The results of this pilot study confirmed the safety and feasibility of this approach. Our results are comparable to those reported in the literature with ambulatory bariatric surgery having lower readmission rates. Propensity score–matched analysis of the Metabolic and Bariatric Surgery Accreditation and Quality Improvement Program Registry (MBSAQIP) comparing same-day discharge following LSG to inpatient management showed a similar risk of a leak (0.56% versus 0.40%; relative risk [RR], 1.419; 95% CI 0.896–2.245; P 5.133), bleeding (0.38% versus 0.31%; RR, 1.250; 95% CI 0.731–2.138; P 5.414), 30-day reoperation (0.81% versus 0.56%; RR, 1.432; 95% CI 0.975–2.104; P 5.066), and 30-day morbidity (1.15% versus 1.01%; RR, 1.139; 95% CI 0.842–1.541; P 5.397) [10]. However, patients discharged on the same day had a significantly increased risk of 30-day readmission (3.35% vs. 2.79%; RR, 1.202; 95% CI 1.009–1.432; P 5.039).
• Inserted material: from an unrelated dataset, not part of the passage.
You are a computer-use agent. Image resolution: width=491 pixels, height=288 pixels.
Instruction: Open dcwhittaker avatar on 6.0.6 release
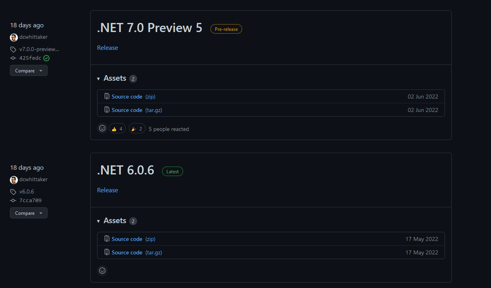pyautogui.click(x=14, y=180)
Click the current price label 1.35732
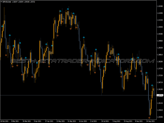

Other reports have also shown that unplanned hospital readmission following outpatient LSG occurs in approximately 8–10% of patients [6, 11]. In the study by Ignat et al., day care LSG decreased the cost by 14% but 46.6% of the study patients had an unplanned event. 7 overnight stays (23.3%), 3 readmissions (10%), and 4 unscheduled consultations (13.3%). Most unplanned emergency department visits and admissions are secondary to nausea and vomiting [12]. An inability to tolerate oral intake could be mitigated by planned reevaluation and hydration the following day, as in our protocol. In our series, none of the patients required readmission within the first 24 h, and only 1.89% of the patients were readmitted within 30 days. Leak rates following LSG remain at approximately 2.4–3.3% [13, 14]. Our leak rate of 1.89% is consistent with those reported in other studies.

Chadha etal described a similar approach using a “hybrid care hotel” model in which patients perioperatively were managed at a hotel with daytime nursing care and nighttime virtual registered nurse monitors. A variety of procedures were included and patient satisfaction was reported through a questionnaire. Of the 56% who responded 94% reported satisfaction and would recommend the programme to other patients. However the study did not analyze outcomes and costs [15].

The concerns of performing LSG in a DCU for a maximum of 23 h are persistent nausea, poor pain control, dehydration, and insufficient monitoring for the early detection of serious complications. These concerns could be minimized by dividing the DCU admission into two consecutive days (15 and 6–8 h, respectively) for a more extended period of observation and rehydration. The patient could be given discharge instructions by the same surgical team and nutrition specialist at a more convenient time, while the patient is fully awake and oriented. Furthermore, this approach eliminates the need for a night nursing shift and reduces the demand for the on-call team. Careful patient selection with preoperative screening and the exclusion of patients with severe comorbidities from the outpatient setting will significantly reduce the risk of these complications. Observing patients on the second day after surgery to assess nausea, pain control, and hydration status may play an essential role in the feasibility of performing LSG in DCU. This approach can also improve the quality of care by ensuring that patients are seen by the same staff and managed using consistent protocols. Consistency among surgical teams has been shown to affect efficiency and patient outcomes [16].

This case series of our first 53 obese human patients showed that this approach is feasible and has no safety concerns. These findings led to the adoption of this protocol in our institution for LSG fulfilling the criteria, and also generated broad interest in applying the concept to other procedures.

We hypothesize these changes may possible reduce strain on nursing, decrease costs and improve patient satisfaction but would require further studies to validate these claims.

Conclusion

Hybrid day care LSG is feasible and safe if patients are carefully and correctly selected. The morbidity and mortality rates in our pilot study were comparable to those in conventional management and may provide an excellent alternative to the current day surgical approach. Proper assessment and management of vital signs, pain, nausea, vomiting, and hydration are the cornerstones of successful programs.